Recensione: "Fulci Talks", una vita nel segno di "Oddio, e se fosse bravo?" Recensione: "Fulci Talks", una vita nel segno di "Oddio, e se fosse bravo?"“Dario Argento è prigioniero dei suoi incubi e senza ironia”, “Totò ha rotto i rapporti con me perché pensava avessi una storia con una sua fiamma”. “I film di Franco e Ciccio saranno inevitabilmente rivalutati” (e come dargli torto?).

Queste sono solo alcune delle perle contenute nel film-documentario Fulci Talks, firmato dalla poliedrica Antonietta De Lillo e prodotto da Marechiarofilm, che a partire da domani, giovedì 3 giugno, sarà presentato con un tour nelle sale e nelle arene estive della penisola, attraverso l’innovativa formula di piccola rassegna cinematograficaFulci Talks sarà infatti accompagnato da due dei titoli più iconici e cult di Fulci, che proprio per quest’occasione verranno riproposti al cinema: I quattro della Apocalisse, uno spaghetti western dalle atmosfere un po’ deliranti e con personaggi originali, ispirato da una serie di racconti dello scrittore Francis Brett Harte e Sette note in nero, il primo reale viaggio all’interno del fantastico, in cui usando le sue doti di parapsicologa, una donna vede un delitto del quale sarebbe colpevole suo marito.

Fulci Talks è, di fatto, la versione uncut di un’intervista di circa 30 anni fa (1993), realizzata assieme a Marcello Garofalo, critico cinematografico, regista, saggista e romanziere. Il maestro Fulci è inquadrato sempre in intensi primi piani, che ne sottolineano la centralità, salvo qualche inquadratura più larga, che cattura la sua sedia a rotelle, sulla quale l’aveva costretto il diabete.
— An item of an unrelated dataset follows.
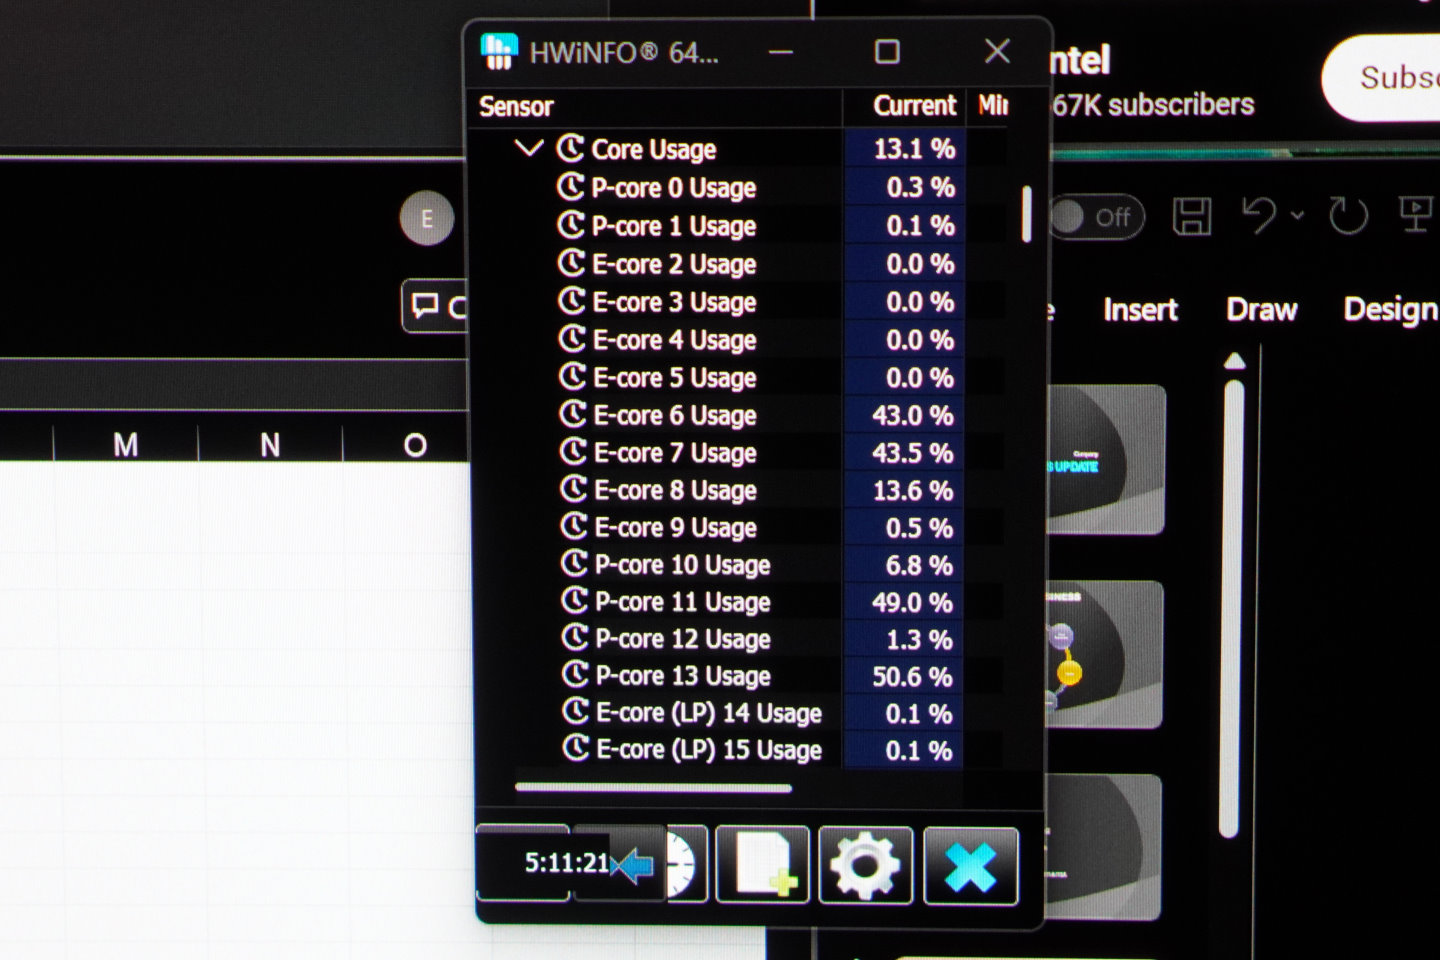This screenshot has width=1440, height=960.
Task: Switch to the Insert ribbon tab
Action: 1140,310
La parola del regista, che esprime assoluta libertà, una mite anarchia, va in evidente e violento contrasto con questa sua condizione dell’ultima età (morirà di lì a poco, nel 1996).

La figura che emerge è quella di un sognatore, poco interessato ai soldi, che pure farà e sperpererà, quanto piuttosto alla sua idea di cinema, che prevede la continua sperimentazione e incursioni in generi diversissimi, spesso con deviazioni improvvise e disorientanti: dalle commedie ai film per ragazzi, dai gialli all’horror. Sarà anche questo uno dei motivi per cui subirà, per dirlo con le sue parole, il razzismo della critica cinematografica, in quegli anni particolarmente propensa a dividere con un taglio netto (e a prescindere) il cinema commerciale da quello d’autore. Diventerà però un punto di riferimento per un’intera generazione di registi come Quentin Tarantino, Sam Raimi, Wes Craven.
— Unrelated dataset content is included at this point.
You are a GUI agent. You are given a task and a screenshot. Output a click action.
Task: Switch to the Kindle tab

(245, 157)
In Fulci Talks i materiali d’archivio sono relegati alla fine, durante i titoli di coda. Il film è infatti, come già detto, incentrato sul volto e sulla fisicità di Fulci, straordinario narratore di se stesso e anche di un contesto cinematografico lungo decenni nel quale ha saputo muoversi e che gli è servito per evolversi.
Attraverso le parole del regista, capace di essere sincero e tranchant quando serve, ripercorriamo gran parte della storia del cinema di casa nostra e mondiale, corredata da aneddoti e corollari che ce la rendono particolarmente gustosa.

La De Lillo ci accompagna con gentilezza e discrezione nel viaggio di (ri)scoperta di quello che, ingiustamente, viene definito semplicemente un artigiano del cinema, ma che meriterebbe ben altro blasone. Una nota di merito per la scelta della sigla, la splendida Fear and Liberation firmata da Fabio Frizzi per Paura nella città dei morti viventi.